CBS News’ Tom Hanson Reports:
- For more on the attacks, visit CBS New York at this link.
No local congressional office has been targeted, but Doyle said, unlike mail sent to the U.S. Capitol, which is carefully screened off-site, mail to local district offices is different.
“We’ve alerted, and I think all offices have done this, the district offices to be a little more cautious about the mail coming in because a lot of those don’t go through that process.”
U.S. Sen. Bob Casey, a Democrat, said the same, noting, “Our staff in DC and in the state remain vigilant when handling postal mail and continue to follow our standard protocols for mail and deliveries.”
I’m thankful to law enforcement who discovered these explosives. Whoever has engaged in these violent acts must be held fully accountable. https://t.co/50WhFcUgg4
— Senator Bob Casey (@SenBobCasey) October 24, 2018
Some say the political rhetoric in this election season is too heated.
“No threat of violence against any public leader or private citizen or member of the press can ever be justified,” said U.S. Sen. Pat Toomey, a Republican.
Today's attempted acts of domestic terrorism are unconscionable. Political violence of any sort is unacceptable, period. I'm grateful to those who stopped the attacks before they could be carried out, & that no one was harmed. The perpetrators must be brought to justice.
— Senator Pat Toomey (@SenToomey) October 24, 2018
As for President Donald Trump’s words targeting certain women, reporters, and Democrats, says Doyle, “It certainly doesn’t help.”
“His words and his actions speak for themselves, and I think people can judge rather clearly for themselves whether or not they think that’s good for the country,” added Doyle.
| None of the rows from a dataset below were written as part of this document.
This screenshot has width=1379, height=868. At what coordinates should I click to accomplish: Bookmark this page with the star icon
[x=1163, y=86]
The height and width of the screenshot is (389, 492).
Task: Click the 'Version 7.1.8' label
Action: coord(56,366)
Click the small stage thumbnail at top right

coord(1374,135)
Again, no evidence that any local offices or local members of Congress have been targeted.
KDKA has learned that postmasters from all over the country are meeting in Philadelphia right now, and one of the topics is security.
As for whether President Trump’s rhetoric contributes to an atmosphere condoning violence, something the President specifically condemned on Wednesday, Doyle says people can judge for themselves when they vote on Nov. 6.